Integration of DNA Methylation, MicroRNAome, Degradome, and Transcriptome Provides Insights into Petunia Anther Development

Abstract Petunia hybrida is an annual herb flower that is prevalently cultivated both in public landscaping and home gardening. Anthers are vital reproductive organs for plants, but the molecular mechanism controlling petunia anther development remains elusive. In this work, we combined DNA methylation, microRNAome, degradome, and transcriptome data to generate a comprehensive resource focused on exploring the complex molecular mechanism of petunia anther development. This study shows that DNA methylation could have an important impact in repressing the anther expressed genes in the late stages of anther maturation.

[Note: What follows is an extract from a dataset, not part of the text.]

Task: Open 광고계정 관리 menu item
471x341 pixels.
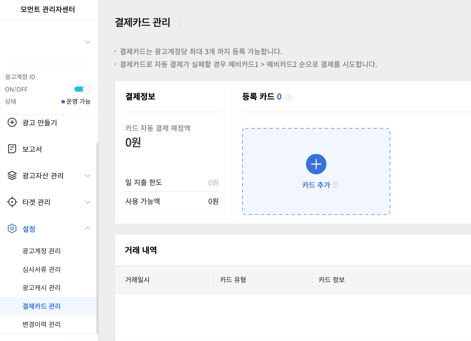Action: point(41,251)
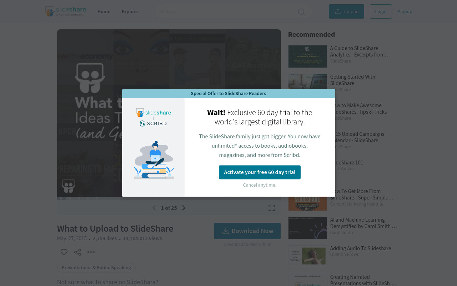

A total of 8096 anther-preferential genes and 149 microRNAs (miRNAs) were identified that highly expressed in the five typical petunia anthers developmental stages. Gene Ontology enrichment analysis of differentially expressed genes as well as miRNAs target genes revealed that metabolic, cellular, and single-organism processes were significantly activated during the anther maturation processes. Moreover, a co-expression regulatory network for five typical anther development stages was constructed based on transcriptomic data, in which two hub transcription factors, PhERF48 and PhMS1, were demonstrated to be important regulatory genes for male fertility. Further more, two DNA demethylase proteins (PhDME and PhDML3) and three Methyl-CpG-binding-domain proteins (PhMBD2, PhMBD3, and PhMBD4) were identified as potential critical DNA methylation regulators in petunia anther development. Our results provide new knowledge regarding the regulatory mechanism of petunia anther development, which will support the breeding of novel sterile petunia lines in the future.